Suprita Shankar

Hi! I'm Suprita, a software engineer in the the Bay Area wishing to do good. This website is to share a small insight into me, mainly through my thoughts and works.

Memory networks

28 Mar 2019 » NLP, QA, DL

In this post, we will study about Memory networks briefly.

We will mainly be looking at Memory Networks and End-to-end memory networks

Memory networks paper summary

Memory Networks combine inference components with a long-term memory component. Used in the context of Question Answering (QA) with memory component acting as a (dynamic) knowledge base.
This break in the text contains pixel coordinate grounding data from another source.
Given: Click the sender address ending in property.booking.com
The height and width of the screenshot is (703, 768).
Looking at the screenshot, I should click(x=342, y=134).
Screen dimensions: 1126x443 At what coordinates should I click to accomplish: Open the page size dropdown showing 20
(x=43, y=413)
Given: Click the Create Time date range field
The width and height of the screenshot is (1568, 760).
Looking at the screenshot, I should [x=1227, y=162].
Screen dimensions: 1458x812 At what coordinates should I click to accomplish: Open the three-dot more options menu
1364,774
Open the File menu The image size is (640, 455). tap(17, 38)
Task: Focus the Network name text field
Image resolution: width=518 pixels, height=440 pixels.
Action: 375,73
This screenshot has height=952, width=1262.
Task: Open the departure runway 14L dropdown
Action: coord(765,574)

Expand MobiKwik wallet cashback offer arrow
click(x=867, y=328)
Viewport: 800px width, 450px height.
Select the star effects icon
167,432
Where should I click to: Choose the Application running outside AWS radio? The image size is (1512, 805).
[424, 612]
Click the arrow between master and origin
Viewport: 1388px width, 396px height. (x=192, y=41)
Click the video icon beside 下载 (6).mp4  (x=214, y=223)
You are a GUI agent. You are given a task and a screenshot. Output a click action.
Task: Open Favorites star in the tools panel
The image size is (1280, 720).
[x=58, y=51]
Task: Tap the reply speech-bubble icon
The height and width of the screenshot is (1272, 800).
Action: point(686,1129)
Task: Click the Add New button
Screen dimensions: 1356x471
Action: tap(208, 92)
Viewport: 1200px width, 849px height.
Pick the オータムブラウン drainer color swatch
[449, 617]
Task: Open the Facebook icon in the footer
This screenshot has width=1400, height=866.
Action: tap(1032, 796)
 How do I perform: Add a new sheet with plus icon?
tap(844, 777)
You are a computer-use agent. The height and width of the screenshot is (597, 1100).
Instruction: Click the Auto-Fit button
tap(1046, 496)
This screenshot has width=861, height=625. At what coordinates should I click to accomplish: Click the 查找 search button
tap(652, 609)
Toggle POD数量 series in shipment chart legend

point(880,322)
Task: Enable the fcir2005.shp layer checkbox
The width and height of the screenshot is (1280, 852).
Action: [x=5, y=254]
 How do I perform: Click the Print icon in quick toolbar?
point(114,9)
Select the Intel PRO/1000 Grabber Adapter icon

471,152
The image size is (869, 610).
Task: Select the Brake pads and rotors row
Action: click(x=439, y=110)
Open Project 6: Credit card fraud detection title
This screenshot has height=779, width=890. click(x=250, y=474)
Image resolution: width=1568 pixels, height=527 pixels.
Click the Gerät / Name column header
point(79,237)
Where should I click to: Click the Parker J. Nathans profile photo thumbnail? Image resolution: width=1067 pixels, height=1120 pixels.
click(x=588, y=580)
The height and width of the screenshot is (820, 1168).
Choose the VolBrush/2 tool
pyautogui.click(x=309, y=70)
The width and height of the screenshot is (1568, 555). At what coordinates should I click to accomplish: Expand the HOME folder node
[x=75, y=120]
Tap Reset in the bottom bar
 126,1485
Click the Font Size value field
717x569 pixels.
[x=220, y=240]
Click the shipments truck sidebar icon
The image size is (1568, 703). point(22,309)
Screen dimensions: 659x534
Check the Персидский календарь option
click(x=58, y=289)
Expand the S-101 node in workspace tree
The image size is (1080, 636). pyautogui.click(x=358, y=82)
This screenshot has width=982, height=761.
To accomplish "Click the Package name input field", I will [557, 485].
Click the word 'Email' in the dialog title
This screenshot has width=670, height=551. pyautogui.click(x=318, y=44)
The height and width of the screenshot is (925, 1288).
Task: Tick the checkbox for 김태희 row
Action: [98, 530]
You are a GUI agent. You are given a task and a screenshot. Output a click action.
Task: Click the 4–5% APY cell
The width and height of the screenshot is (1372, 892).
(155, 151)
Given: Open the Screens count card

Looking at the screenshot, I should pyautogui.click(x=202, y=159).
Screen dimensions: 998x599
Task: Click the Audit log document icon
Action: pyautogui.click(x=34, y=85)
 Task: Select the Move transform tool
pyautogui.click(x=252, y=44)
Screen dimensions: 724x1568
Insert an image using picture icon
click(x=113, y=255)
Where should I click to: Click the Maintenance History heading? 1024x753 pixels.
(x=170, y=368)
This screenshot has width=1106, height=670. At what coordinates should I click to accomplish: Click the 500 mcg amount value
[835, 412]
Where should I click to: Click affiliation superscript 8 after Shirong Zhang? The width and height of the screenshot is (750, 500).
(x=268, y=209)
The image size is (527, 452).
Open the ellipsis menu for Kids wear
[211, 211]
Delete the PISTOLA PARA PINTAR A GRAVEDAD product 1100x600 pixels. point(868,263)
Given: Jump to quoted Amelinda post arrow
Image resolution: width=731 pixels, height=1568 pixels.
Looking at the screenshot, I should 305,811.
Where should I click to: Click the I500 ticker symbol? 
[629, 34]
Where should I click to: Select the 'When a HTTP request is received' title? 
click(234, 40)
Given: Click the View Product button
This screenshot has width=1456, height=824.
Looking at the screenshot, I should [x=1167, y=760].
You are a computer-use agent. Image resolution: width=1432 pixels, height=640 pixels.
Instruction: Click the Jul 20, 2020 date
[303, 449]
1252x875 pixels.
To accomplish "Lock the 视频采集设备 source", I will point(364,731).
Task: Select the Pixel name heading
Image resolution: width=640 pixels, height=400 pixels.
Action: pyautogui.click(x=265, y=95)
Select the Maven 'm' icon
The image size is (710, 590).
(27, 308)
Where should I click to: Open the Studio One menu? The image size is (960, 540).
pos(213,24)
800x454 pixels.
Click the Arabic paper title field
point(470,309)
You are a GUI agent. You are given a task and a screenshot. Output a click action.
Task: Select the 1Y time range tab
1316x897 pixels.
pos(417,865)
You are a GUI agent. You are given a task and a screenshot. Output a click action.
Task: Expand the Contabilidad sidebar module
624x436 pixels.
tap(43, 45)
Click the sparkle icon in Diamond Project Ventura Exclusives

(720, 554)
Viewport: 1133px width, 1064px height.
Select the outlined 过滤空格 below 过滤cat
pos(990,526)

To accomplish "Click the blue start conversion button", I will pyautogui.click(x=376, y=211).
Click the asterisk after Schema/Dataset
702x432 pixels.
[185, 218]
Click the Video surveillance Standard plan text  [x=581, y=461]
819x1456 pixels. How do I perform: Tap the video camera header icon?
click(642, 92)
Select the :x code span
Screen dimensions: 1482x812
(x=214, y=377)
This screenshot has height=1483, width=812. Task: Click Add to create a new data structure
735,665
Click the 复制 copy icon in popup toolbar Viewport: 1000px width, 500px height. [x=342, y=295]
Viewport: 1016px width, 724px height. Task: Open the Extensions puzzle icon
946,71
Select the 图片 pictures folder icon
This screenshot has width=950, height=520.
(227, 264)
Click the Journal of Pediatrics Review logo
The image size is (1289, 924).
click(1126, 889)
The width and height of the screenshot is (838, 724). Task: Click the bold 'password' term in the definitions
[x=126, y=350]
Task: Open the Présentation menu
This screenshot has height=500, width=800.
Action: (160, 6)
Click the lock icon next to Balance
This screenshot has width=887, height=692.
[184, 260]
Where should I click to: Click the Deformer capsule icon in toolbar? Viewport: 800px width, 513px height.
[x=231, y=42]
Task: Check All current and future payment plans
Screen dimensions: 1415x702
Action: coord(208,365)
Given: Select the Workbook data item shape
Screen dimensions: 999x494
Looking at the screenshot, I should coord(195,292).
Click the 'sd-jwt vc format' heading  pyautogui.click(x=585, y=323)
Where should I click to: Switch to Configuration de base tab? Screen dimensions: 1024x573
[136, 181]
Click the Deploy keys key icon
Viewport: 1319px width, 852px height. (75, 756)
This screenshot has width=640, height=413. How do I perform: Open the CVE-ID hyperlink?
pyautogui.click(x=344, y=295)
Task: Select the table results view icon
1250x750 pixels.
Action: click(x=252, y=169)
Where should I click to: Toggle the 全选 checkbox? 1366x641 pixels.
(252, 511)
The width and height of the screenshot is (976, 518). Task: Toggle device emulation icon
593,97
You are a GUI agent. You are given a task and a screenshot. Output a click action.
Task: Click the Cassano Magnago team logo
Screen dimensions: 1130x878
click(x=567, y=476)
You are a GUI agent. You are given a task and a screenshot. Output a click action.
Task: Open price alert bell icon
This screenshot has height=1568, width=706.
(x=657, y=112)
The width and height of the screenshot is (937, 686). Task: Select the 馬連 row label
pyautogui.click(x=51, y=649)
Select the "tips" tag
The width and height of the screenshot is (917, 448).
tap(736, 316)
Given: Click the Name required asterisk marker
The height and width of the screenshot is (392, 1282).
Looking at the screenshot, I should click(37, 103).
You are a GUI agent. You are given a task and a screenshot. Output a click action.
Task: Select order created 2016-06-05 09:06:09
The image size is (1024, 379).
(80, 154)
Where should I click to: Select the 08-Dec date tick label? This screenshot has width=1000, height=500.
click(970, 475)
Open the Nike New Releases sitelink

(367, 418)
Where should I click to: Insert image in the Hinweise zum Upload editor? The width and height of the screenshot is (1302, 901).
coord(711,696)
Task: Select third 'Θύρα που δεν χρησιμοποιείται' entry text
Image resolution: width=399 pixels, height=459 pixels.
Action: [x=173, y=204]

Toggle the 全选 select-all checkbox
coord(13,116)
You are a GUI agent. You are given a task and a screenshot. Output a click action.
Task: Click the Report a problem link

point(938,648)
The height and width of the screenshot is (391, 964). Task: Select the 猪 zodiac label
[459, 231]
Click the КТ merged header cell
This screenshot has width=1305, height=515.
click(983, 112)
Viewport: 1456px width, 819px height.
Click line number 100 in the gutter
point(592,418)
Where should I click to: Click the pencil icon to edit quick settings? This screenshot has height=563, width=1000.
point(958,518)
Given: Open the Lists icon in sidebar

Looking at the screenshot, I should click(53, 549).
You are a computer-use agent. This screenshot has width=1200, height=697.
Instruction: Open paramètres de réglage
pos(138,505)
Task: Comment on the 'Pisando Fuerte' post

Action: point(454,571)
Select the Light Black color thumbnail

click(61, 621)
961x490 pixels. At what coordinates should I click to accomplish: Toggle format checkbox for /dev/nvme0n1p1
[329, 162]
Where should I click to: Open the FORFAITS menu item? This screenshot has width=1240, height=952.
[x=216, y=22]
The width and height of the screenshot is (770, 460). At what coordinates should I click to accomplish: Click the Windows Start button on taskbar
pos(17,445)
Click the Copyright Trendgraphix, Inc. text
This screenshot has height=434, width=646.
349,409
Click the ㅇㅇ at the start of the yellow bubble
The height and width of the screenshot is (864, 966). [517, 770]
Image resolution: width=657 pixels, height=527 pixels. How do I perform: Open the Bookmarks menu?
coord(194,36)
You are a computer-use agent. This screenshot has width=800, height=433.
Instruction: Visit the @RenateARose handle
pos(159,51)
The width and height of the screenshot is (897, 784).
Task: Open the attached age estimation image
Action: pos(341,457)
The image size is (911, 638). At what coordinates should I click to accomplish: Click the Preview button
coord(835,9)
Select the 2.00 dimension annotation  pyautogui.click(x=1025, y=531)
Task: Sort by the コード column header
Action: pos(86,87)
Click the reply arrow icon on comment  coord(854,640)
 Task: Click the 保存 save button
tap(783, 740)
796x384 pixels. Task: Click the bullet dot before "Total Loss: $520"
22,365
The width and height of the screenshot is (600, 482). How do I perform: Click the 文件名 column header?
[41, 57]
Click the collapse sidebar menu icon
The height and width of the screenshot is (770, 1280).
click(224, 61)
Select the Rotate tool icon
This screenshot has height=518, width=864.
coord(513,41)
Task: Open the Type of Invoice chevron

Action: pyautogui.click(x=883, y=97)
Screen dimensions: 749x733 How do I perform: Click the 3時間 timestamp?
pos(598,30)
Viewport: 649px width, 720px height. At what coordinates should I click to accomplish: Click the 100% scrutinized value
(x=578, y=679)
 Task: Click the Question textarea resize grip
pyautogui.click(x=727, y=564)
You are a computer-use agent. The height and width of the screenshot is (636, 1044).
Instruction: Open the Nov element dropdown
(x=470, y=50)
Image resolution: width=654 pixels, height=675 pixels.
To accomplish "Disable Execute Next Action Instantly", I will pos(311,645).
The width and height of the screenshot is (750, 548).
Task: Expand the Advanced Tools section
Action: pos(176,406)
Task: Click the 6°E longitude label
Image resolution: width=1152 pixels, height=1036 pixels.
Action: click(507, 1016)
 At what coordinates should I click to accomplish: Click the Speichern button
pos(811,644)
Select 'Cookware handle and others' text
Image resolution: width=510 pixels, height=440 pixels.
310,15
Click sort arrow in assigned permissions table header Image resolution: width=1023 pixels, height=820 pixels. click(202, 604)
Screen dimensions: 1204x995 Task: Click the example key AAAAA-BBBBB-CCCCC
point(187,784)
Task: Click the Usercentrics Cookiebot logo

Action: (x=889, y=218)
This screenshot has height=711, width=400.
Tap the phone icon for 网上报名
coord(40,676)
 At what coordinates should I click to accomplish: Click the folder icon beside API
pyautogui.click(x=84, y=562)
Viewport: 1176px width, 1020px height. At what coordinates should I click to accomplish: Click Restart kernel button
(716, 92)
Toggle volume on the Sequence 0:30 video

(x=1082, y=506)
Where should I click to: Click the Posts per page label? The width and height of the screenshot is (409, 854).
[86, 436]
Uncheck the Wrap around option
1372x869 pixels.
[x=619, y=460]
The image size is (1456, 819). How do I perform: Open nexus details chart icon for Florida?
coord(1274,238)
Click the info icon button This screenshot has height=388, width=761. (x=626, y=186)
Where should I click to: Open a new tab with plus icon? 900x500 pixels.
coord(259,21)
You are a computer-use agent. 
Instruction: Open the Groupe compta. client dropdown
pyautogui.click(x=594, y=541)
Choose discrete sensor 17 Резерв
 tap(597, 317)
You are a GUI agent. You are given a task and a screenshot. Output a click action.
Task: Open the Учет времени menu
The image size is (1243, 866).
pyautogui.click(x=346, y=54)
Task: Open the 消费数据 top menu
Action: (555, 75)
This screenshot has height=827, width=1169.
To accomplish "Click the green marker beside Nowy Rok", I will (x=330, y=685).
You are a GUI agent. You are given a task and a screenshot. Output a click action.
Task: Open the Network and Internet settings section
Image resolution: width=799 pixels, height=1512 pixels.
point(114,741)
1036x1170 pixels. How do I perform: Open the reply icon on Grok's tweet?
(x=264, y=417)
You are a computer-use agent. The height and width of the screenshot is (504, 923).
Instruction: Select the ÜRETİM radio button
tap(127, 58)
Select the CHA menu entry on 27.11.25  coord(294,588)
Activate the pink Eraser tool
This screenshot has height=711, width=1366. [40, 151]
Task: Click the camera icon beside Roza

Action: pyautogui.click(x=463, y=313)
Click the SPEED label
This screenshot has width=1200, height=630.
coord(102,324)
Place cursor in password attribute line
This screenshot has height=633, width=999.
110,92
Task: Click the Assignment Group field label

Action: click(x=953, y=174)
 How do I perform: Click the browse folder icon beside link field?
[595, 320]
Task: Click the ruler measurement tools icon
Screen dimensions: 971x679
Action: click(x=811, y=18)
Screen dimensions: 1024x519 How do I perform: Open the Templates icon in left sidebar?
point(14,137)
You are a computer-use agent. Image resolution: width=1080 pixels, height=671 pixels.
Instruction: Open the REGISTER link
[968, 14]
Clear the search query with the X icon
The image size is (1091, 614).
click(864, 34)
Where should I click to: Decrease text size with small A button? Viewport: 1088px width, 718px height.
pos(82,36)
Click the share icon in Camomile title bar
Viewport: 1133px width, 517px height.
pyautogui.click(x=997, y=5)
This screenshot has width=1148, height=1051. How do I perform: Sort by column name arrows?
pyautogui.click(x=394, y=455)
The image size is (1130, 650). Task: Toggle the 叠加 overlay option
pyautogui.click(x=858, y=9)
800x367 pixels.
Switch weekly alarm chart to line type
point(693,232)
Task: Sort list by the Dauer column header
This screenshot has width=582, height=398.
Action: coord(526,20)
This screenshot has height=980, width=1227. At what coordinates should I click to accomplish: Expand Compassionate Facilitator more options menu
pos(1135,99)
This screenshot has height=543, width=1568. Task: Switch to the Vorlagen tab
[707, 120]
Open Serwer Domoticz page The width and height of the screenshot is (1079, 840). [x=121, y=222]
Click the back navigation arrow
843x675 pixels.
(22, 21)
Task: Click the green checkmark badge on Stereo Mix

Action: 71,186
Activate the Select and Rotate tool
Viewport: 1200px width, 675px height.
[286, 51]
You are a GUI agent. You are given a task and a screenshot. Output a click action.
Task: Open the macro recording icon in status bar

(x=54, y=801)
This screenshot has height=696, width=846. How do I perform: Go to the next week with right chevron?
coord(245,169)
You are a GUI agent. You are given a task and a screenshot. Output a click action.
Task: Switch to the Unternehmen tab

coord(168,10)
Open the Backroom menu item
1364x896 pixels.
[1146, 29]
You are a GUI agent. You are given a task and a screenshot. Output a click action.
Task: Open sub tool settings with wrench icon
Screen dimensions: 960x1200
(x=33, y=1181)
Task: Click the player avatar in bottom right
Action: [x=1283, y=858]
Four learnable components

  • I - input feature map: Converts input to internal feature representation
  • G - generalization: Updates old memory given input x.
  • O - the O component is responsible for reading from memory and performing inference. (Calculating what memories to use to perform a good response)
  • R - Produces the final response given O. Efficient memory via hashing: Hash the input into buckets and only score memories in the same bucket. Hashing via clustering word embeddings performs better than just hashing words.

Thoughts:

  • Memory networks outperform both RNN’s and LSTM’s
  • Requires full supervision

End to End memory networks(MEMN2N) summary

  • Reads from memory with soft attention
  • Performs multiple lookups (hops) on memory
  • E2E training with backprop
  • Difference with Memory networks
    • Memory networks uses “Hard attention” vs MEMN2N uses soft attention
    • Requires full supervision vs MEM2NN requires supervision only on the end output
    • Memory networks uses ArgMax vs Softmax in MEMN2N
    • Backprop might be a challenge in Memory networks?
    • Both of these networks are evaluated on the bAbi tasks. There are a total of 20 tasks and each of the task needs a different type of reasoning.